One of the major concerns of cyber security today are DDoS (Distributed denial-of-service) attacks.
A DDoS attack is a malicious attempt to make an online service or network unavailable by flooding it with internet traffic from multiple sources. The attack uses a network of malware-infected computers (or IoT devices) to overwhelm the target. A common analogy used to describe a DDoS attack is a traffic jam – all traffic is blocked, and not even important vehicles, such as police cars or ambulances, can get through the packed streets. DDoS attacks target a wide range of victims, from popular online publications, to medical insurance and bank websites.
Well-known DDoS attacks include:
- Attack on the Church of Scientology, which shut its website down and caused $70k worth of damage
- Websites of Motion Picture Association of America, the Recording Industry Association of America and Universal Music shut down
- Attack on the US Copyright Service, the US Department of Justice and the FBI
IoT Devices and DDoS Attacks
Since DDoS attacks rely on connected devices, the rise of the IoT has brought with it an increase in the number of potential attacks, carried out using IoT devices. Harnessing numerous IoT devices to such attack can fuel it to reach scale that was inconceivable a few years ago- the most prominent example is of course the Mirai Botnet, that almost shut down the internet on the US East Coast.

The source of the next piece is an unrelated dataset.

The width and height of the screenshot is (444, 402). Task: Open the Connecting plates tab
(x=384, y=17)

As much as these attacks affect end-users, they also affect IoT service providers in a huge way. The minute a service provider’s device is compromised, they’re the first to be blamed.
Consequences of Compromised IoT Devices and DDoS Attacks
The consequences of compromised IoT devices are severe. Even just in terms of financial costs, this includes direct costs that can be measured in dollars, business lost due to downtime; the costs of getting systems back online, and the cost to repair or replace damaged systems.

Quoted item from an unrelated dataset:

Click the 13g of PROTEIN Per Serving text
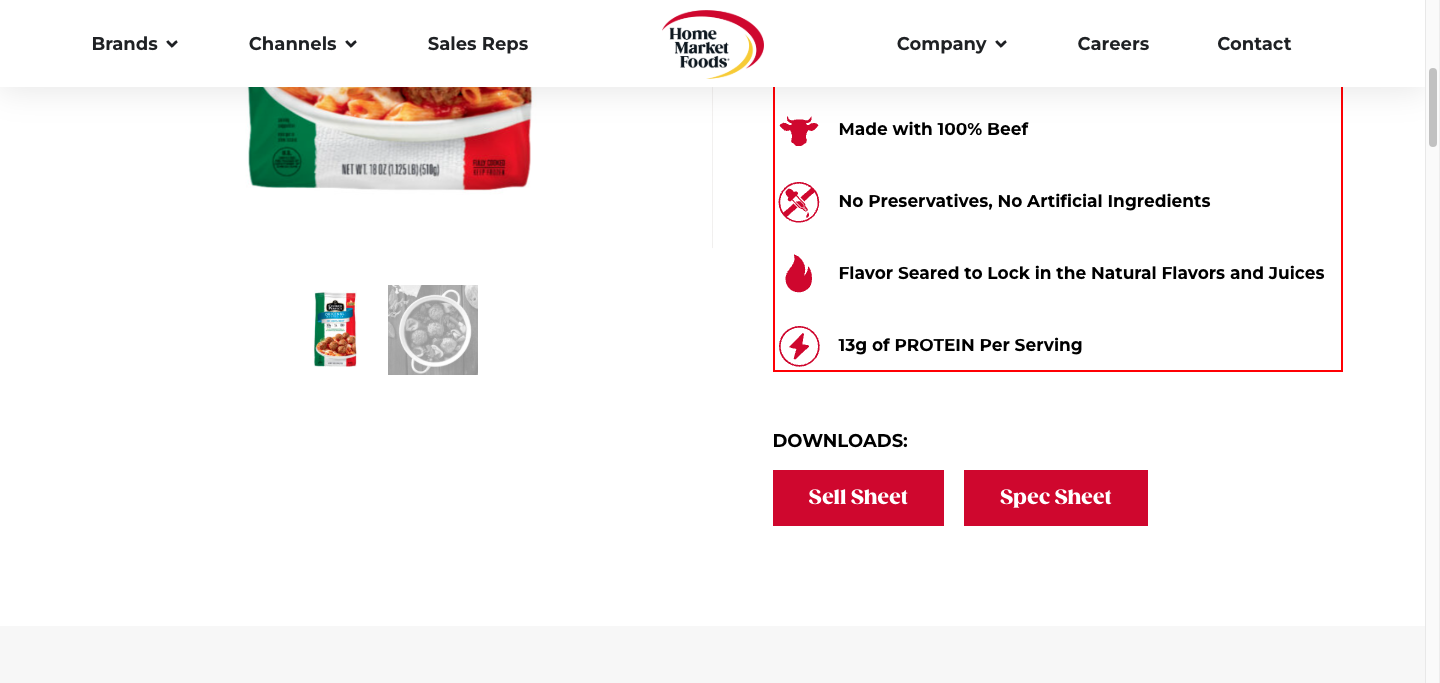Screen dimensions: 1440x683 point(960,345)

Not to mention intangible costs such as reputational consequences, lost clients, and PR that has to be done in order to prove that it’s safe to do business with a company in future. It is estimatedthat Target has racked up liabilities in excess of a quarter of a billion dollars after its 2013 data breach.
Cyber risk is a true business and operational liabilty.
Many insurance policies exclude cyber risk liabilities, and while cyber insurance is available, it deals with the symptom and not the problem itself – not to mention the escalating costs relating to 3rd-party protection.
DDoS attacks may be subject to civil and criminal liability, including contravention of the Computer Fraud and Abuse Act, or a breach of contract. Furthermore, if it can be proven that a user or Service Provider did not take adequate steps to prevent an attack of this nature, they may be held liable for the consequences. Vincent Vitkowsky reports that “The Federal Trade Commission (FTC) has conducted enforcement proceedings based on the position that the lack of reasonable security measures to protect consumer data may constitute an unfair or deceptive trade practice under Section 5 of the FTC Act. It has moved against companies who lose personally identifiable information through “inadequate” data security practices.”
Companies are already suing each other for cybersecurity negligence, and consumers are not far behind. And with GDPR legislation has come into effect, being involved in DDoS attacks, even inadvertently, can have severe consequences.
Protect Yourself Before You’re Held Liable
From an IoT service provider’s point of view, securing connected devices serves both to ensure the quality of service and to offset the risk of future liability. Real-time monitoring and alerting of the earliest stages of botnet infection are paramount, as is quick remediation. Addressing the cyber risk issue will be paramount ot the success of such entities.
We certainly expect that legislators and courthouses will frown upon service providers who will neglect to do so, if and when their large devices arrays will be used for such devastating attacks.